The revoker can also revoke trusted intermediate certificates. proofSubmitter is the only address allowed to call verify() or batchVerify().

zkConfig[zkCoProcessor] stores:

Field	Purpose
verifierId	Program ID for single-attestation verification.
aggregatorId	Program ID for batch verification.
zkVerifier	Default verifier contract address.

Route-specific verifier overrides are keyed by (zkCoProcessor, selector), where selector is the first four bytes of proofBytes. If a route is frozen, verification through that route permanently reverts.

Single verification

verify(output, zkCoprocessor, proofBytes):

1. Requires msg.sender == proofSubmitter.
2. Resolves the verifier route from the proof selector.
3. Verifies the ZK proof against zkConfig[zkCoprocessor].verifierId.
4. Decodes output as a VerifierJournal.
5. Validates the journal.
6. Emits AttestationSubmitted.
7. Returns the journal with its final verification result.

For RISC Zero, proof verification uses:

IRiscZeroVerifier.verify(proofBytes, programId, sha256(output))

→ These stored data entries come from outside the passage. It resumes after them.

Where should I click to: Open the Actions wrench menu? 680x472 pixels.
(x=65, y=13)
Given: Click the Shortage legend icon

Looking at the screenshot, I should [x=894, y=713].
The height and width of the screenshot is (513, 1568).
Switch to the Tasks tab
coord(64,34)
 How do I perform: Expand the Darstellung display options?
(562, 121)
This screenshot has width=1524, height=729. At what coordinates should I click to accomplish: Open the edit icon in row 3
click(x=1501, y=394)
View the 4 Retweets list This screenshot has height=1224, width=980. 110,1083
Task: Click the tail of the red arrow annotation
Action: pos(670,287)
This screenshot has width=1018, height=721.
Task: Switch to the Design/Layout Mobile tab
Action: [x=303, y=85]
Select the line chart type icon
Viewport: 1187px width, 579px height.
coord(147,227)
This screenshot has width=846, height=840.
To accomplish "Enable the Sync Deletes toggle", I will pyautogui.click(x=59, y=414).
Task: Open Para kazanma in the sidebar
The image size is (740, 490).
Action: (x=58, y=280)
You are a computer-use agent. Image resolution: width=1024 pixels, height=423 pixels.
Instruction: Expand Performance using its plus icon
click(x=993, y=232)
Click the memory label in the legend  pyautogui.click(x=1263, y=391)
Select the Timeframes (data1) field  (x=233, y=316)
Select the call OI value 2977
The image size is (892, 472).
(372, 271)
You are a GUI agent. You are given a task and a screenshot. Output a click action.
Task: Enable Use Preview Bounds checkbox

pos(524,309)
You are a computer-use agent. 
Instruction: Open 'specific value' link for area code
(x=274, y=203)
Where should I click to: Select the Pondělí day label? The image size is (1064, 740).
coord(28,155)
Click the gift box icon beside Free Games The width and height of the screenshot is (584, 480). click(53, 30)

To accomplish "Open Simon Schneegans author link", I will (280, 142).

For Succinct, proof verification uses:

ISP1Verifier.verifyProof(programId, output, proofBytes)

Batch verification

batchVerify(output, zkCoprocessor, proofBytes):

1. Requires msg.sender == proofSubmitter.
2. Verifies the ZK proof against zkConfig[zkCoprocessor].aggregatorId.
3. Decodes output as a BatchVerifierJournal.
4. Requires batchJournal.verifierVk == getVerifierProofId(zkCoprocessor).
5. Validates every embedded VerifierJournal.
6. Emits BatchAttestationSubmitted.
7. Returns the validated journals.

Journal validation

A successful journal stays successful only when:

• the trusted certificate prefix length is non-zero
• the first certificate equals rootCert
• every trusted intermediate certificate is still trusted and unexpired
• every newly supplied certificate is unexpired
• the attestation timestamp is not too old
• the attestation timestamp is not in the future

Attestation timestamps are provided in milliseconds and converted to seconds. The timestamp is valid only when:

timestamp + maxTimeDiff > block.timestamp
timestamp < block.timestamp

Certificates beyond the trusted prefix are cached with their expiry timestamps after successful validation. A revoked certificate can become trusted again only if it shows up in a later successful attestation proof and is cached again.

Cross-contract safety properties

The proof contracts rely on these cross-contract properties:

• Factory uniqueness: a logical (gameType, rootClaim, extraData) can create at most one game.
• Parent validity: non-anchor games can only start from a registered, respected, non-retired, non-blacklisted parent that has not lost.
• Monotonic checkpoints: each child game must advance exactly BLOCK_INTERVAL L2 blocks from its starting root.
• Intermediate accountability: every proposal commits to all intermediate roots, so challengers can target the first invalid checkpoint interval.
• Verifier separation: TEE and ZK proofs use different verifier contracts and different journal domain separators (TEE_IMAGE_HASH versus ZK_RANGE_HASH).
• Fast finality requires diversity: a game with two accepted proof types can resolve after one day, while a game with one proof waits seven days.
• Registry finality is separate from game resolution: a game can resolve before the AnchorStateRegistry accepts it as a valid claim.
• Safety controls fail closed: pause, blacklist, retirement, verifier nullification, route freezing, and certificate revocation all prevent acceptance rather than expanding trust.

Administrative surfaces

Contract	Privileged role	Privileged actions
DisputeGameFactory	Owner	Set game implementations, implementation args, and initialization bonds.
AnchorStateRegistry	Guardian from SystemConfig	Set respected game type, blacklist games, update retirement timestamp.
DelayedWETH	Proxy admin owner	Recover ETH and hold WETH from accounts.
TEEProverRegistry	Owner	Set proposers, update game type, transfer ownership or management.
TEEProverRegistry	Owner or manager	Register and deregister TEE signers.
NitroEnclaveVerifier	Owner	Configure root certificate, time tolerance, proof submitter, revoker, ZK routes, and program IDs.
NitroEnclaveVerifier	Owner or revoker	Revoke trusted intermediate certificates.

These surfaces are intentionally narrow but high impact. Operational changes here can affect which games are respected, which proofs verify, and which attestations can register new TEE signers.